- **GIVEN TASK**: Please return, unchanged, the part of the entries that opens with their first line and closes with the line containing "This screenshot has", including both of those lines. Leave the pictures out of your answer.

:::

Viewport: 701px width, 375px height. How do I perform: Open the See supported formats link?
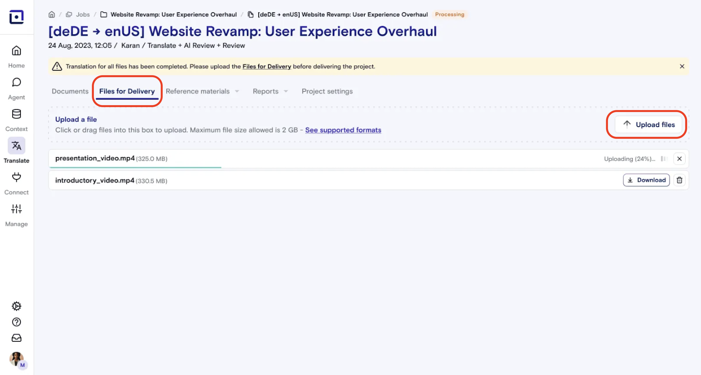coord(343,130)
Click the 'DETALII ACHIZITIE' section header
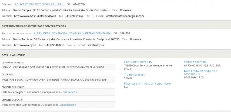This screenshot has height=112, width=231. [x=13, y=55]
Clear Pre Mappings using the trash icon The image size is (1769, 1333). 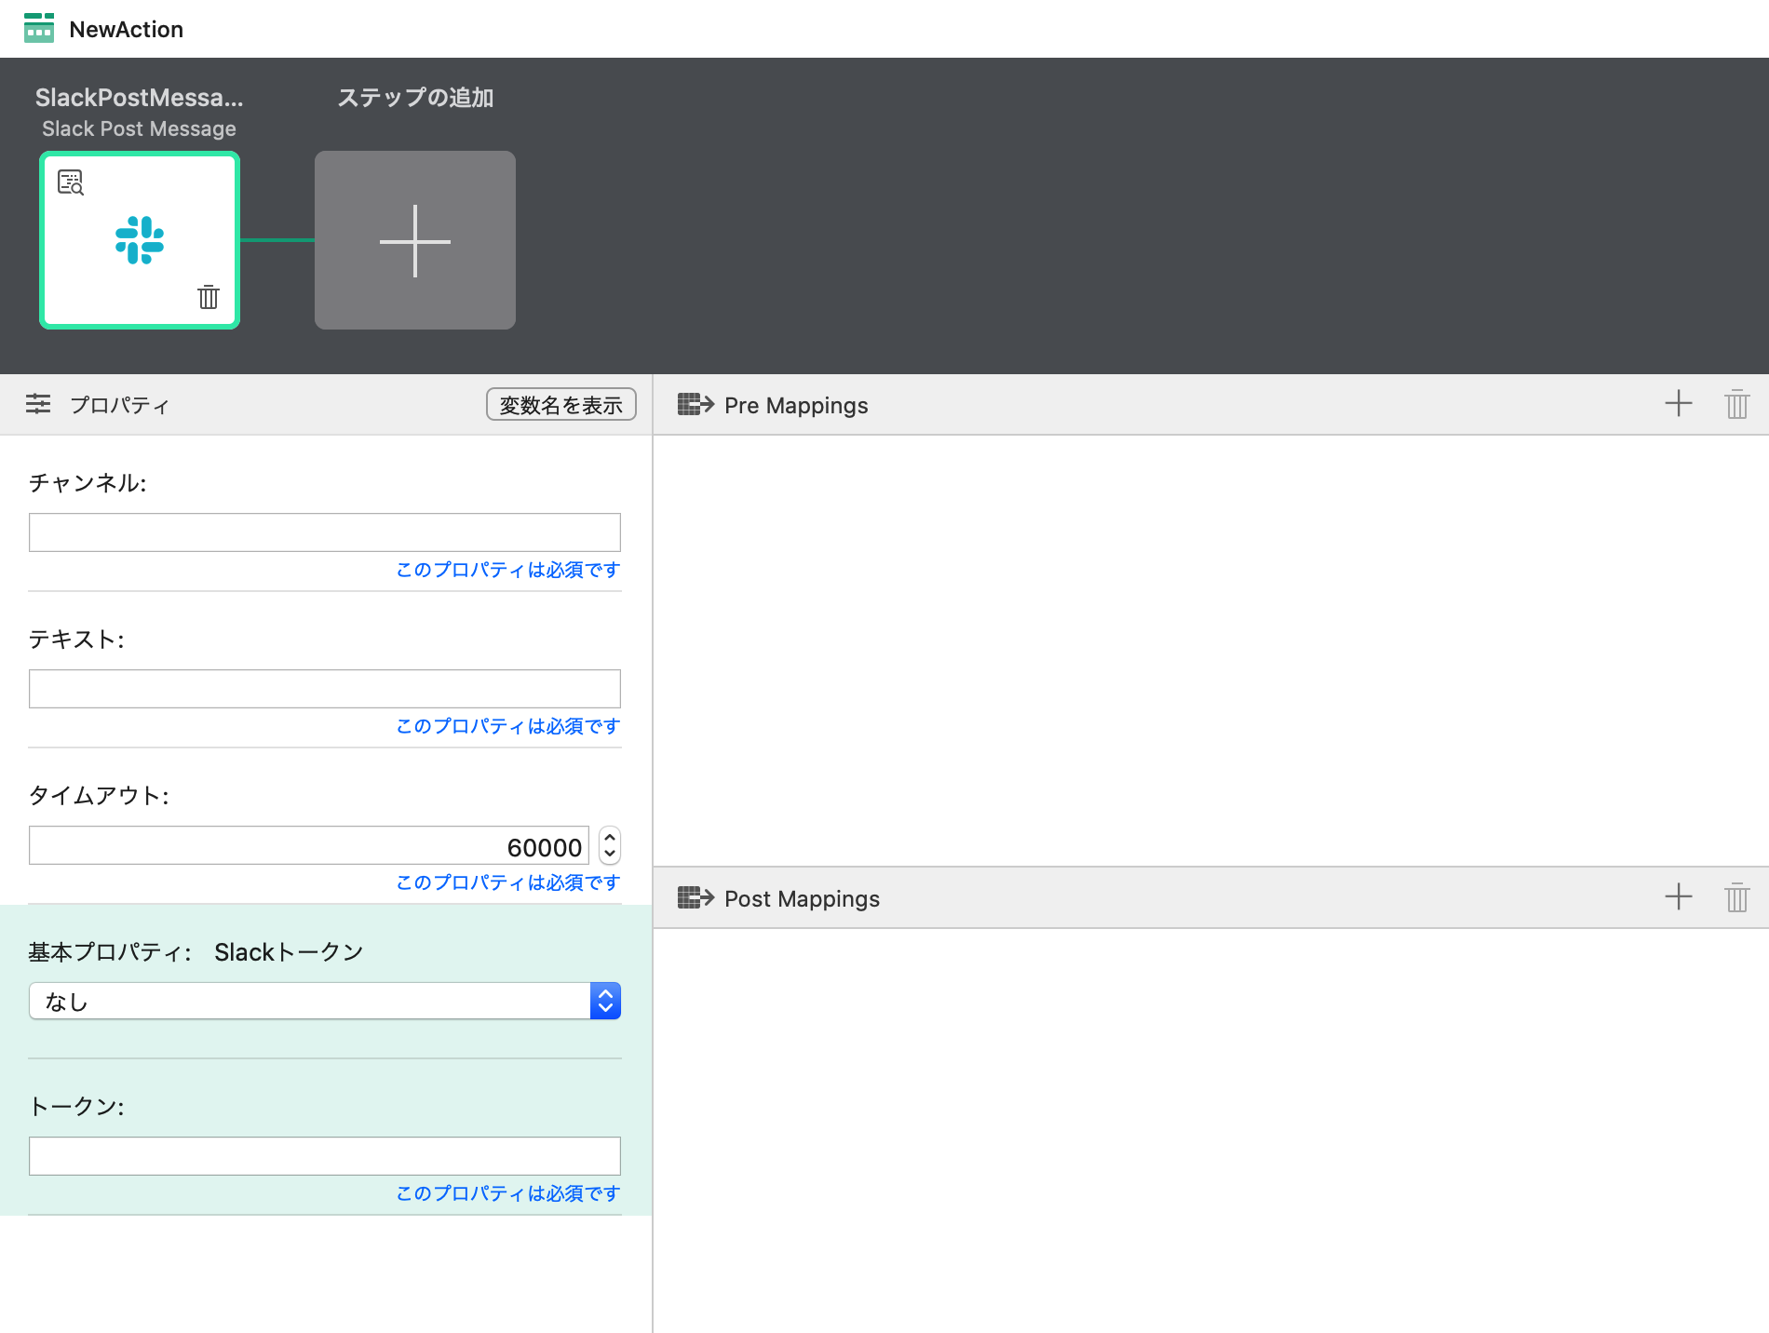(x=1737, y=404)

:::

- **THE ANSWER**:
Viewport: 701px width, 375px height. How do I perform: Open the See supported formats link?
coord(343,130)
Click the 'DETALII ACHIZITIE' section header
This screenshot has height=112, width=231. [x=13, y=55]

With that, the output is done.